## [Reading text]
⁂
5. Distributed Tracing
5.1 Span Taxonomy
| Span Name | Kind | Attributes |
|---|---|---|
delivery.start_play_session | SERVER | session.id, enrollment.id, is_offline |
delivery.navigate | SERVER | session.id, navigation.type |
delivery.complete_session | SERVER | session.id, duration_seconds |
delivery.tutor_turn | SERVER | session.id, turn.id, ai.local |
delivery.tutor_stream | INTERNAL | turn.id, tokens |
delivery.mount_offline | SERVER | mount.id, bundle.id |
delivery.db.query | CLIENT | db.statement |
delivery.nats.publish | PRODUCER | messaging.destination |
delivery.nats.consume | CONSUMER | messaging.destination |
delivery.ai_client.stream | CLIENT | ai.model, ai.local |
delivery.content_client.manifest | CLIENT | http.url |
delivery.enrollment_client.validate | CLIENT | http.url |
5.2 Trace Propagation
- Incoming requests: parse
traceparentheader; if missing, start new trace. - Outgoing HTTP: inject
traceparentandtracestate. - NATS: inject traceparent into envelope
correlationId(W3C-derived). - SSE streams: parent span kept alive until stream closes; each chunk is a span event (not a child span) to avoid span explosion.
5.3 Sampling
- Default: head-based 10% sampling.
- 100% sampling for:
- Errors (5xx)
- Sessions containing tutor turns
- Offline mount operations
- Tamper detection events
- Sampling decision propagated via
tracestate.
⁂
Text and item location data:
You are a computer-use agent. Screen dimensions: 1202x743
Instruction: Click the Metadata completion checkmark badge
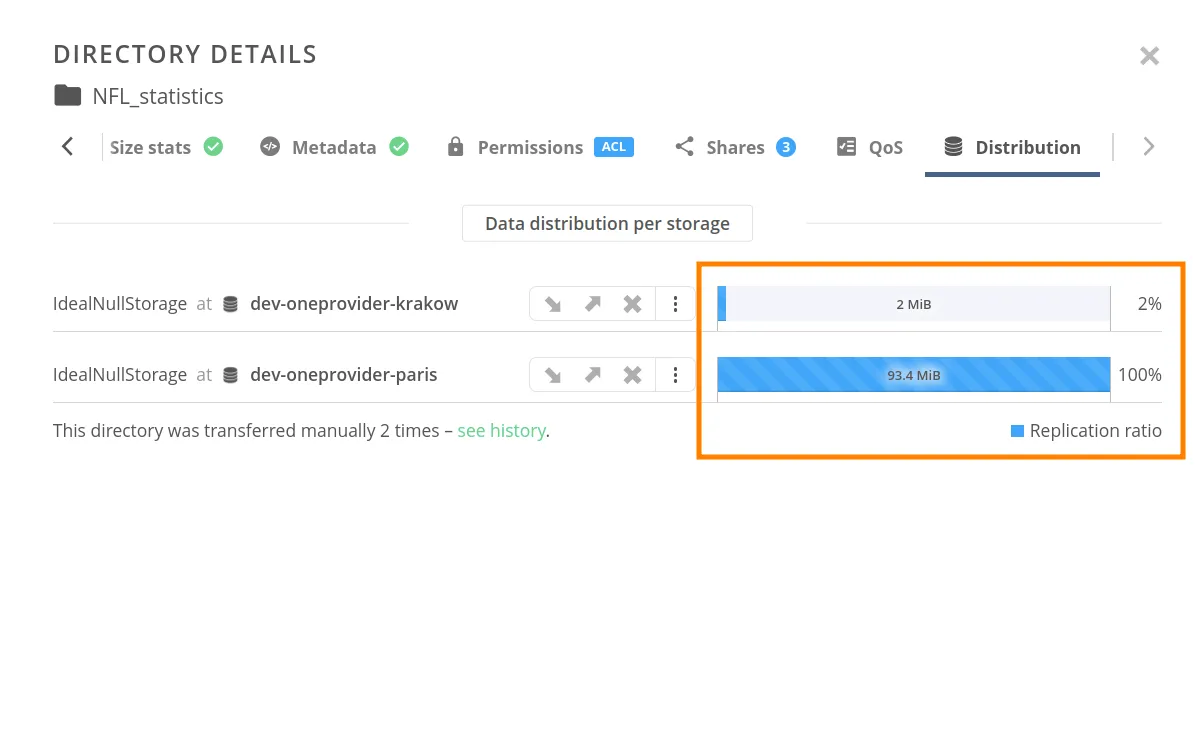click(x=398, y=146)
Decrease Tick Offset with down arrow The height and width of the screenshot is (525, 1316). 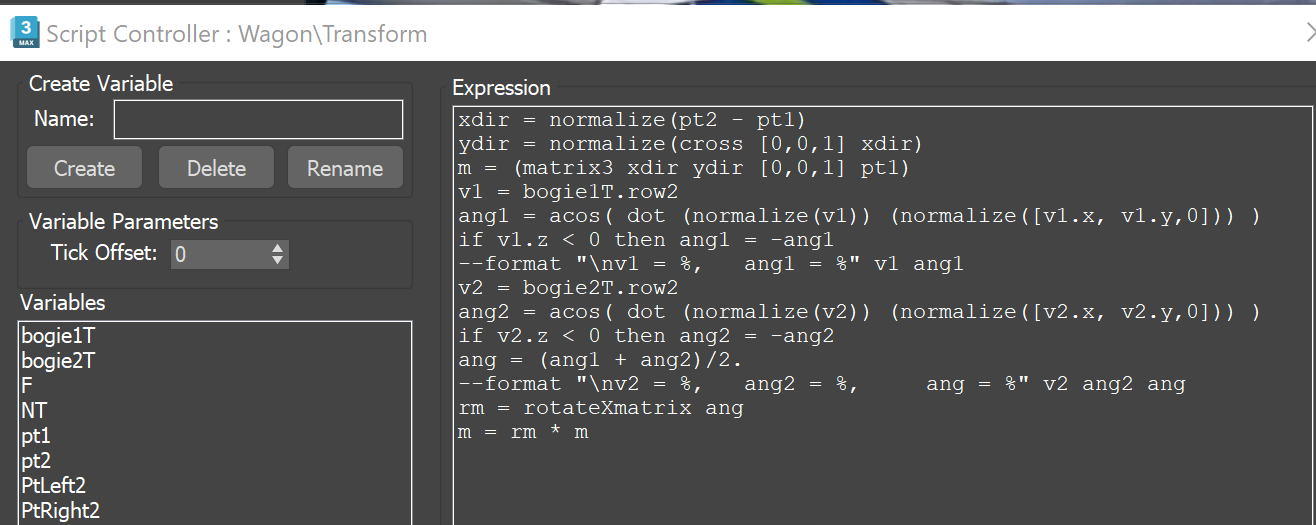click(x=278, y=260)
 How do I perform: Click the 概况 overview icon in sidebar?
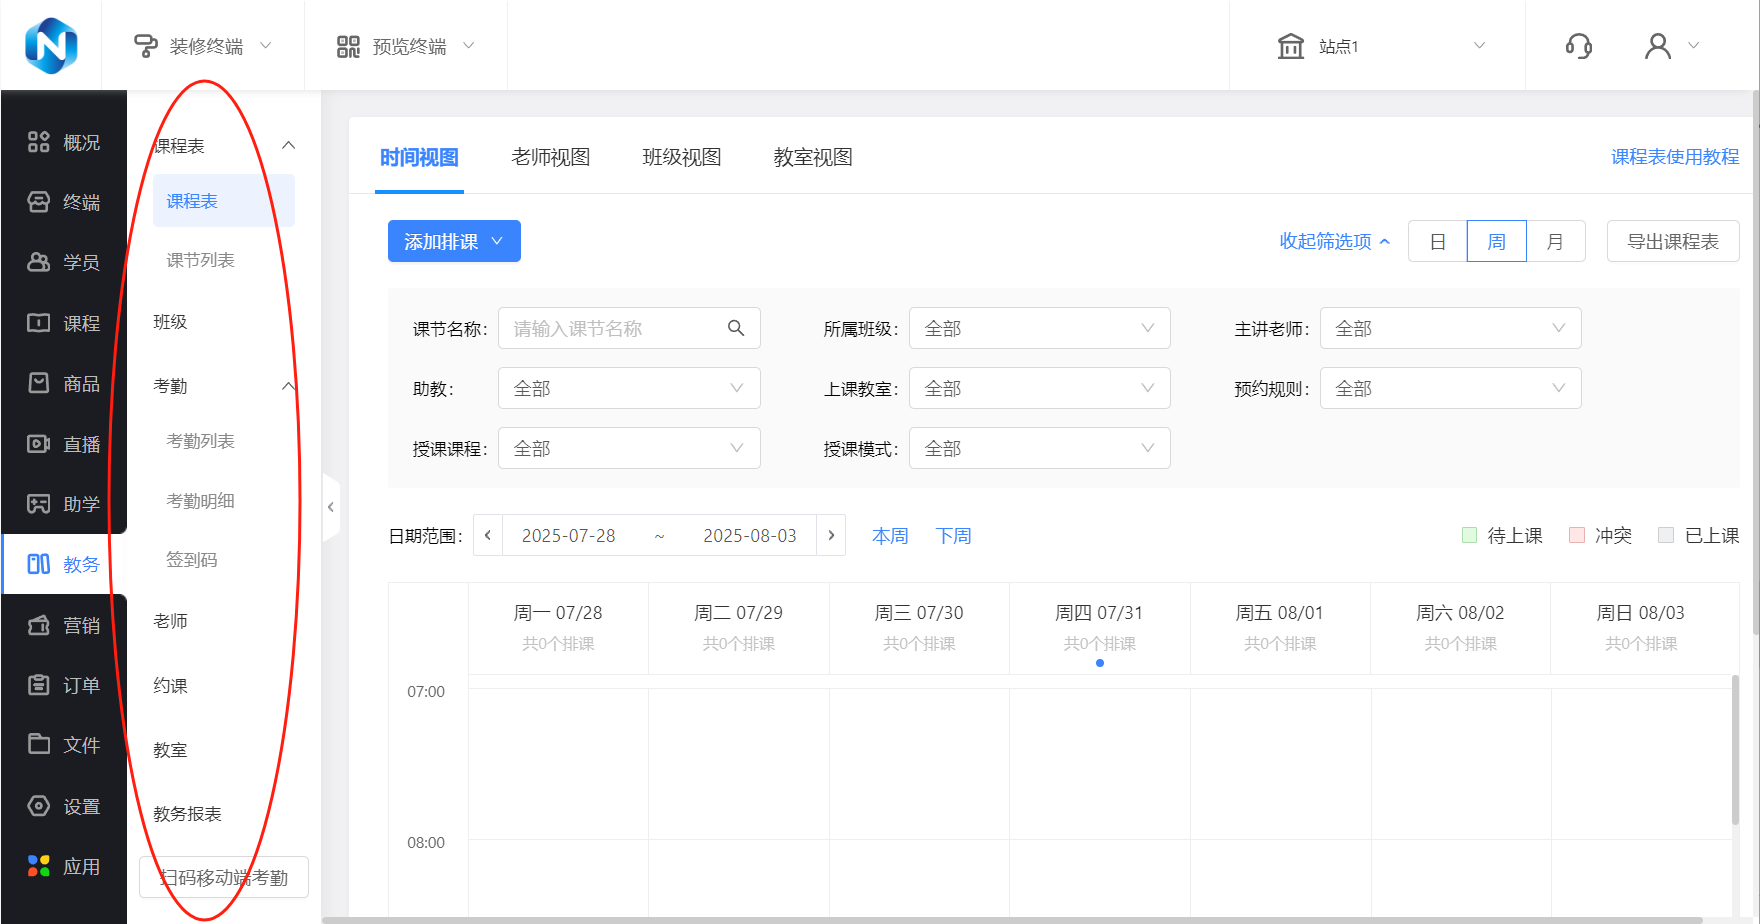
⁂
## [Objectives]
a. Answer these questions from the tracing section:
(i) What kind is given for the span delivery.nats.consume?
(ii) What is the default sampling approach and rate?
(iii) Which span carries the attributes mount.id and bundle.id?
b. Name every span in the tracing section's table whose kind is CLIENT.
c. Render this sentence from the tracing section in Spanish: "SSE streams: parent span kept alive until stream closes; each chunk is a span event (not a child span) to avoid span explosion."

## [Solutions per task]
a.
(i) CONSUMER
(ii) Head-based 10% sampling
(iii) delivery.mount_offline

b.
delivery.db.query
delivery.ai_client.stream
delivery.content_client.manifest
delivery.enrollment_client.validate

c. Flujos SSE: el span padre se mantiene activo hasta que se cierra el flujo; cada fragmento es un evento de span (no un span hijo) para evitar una explosión de spans.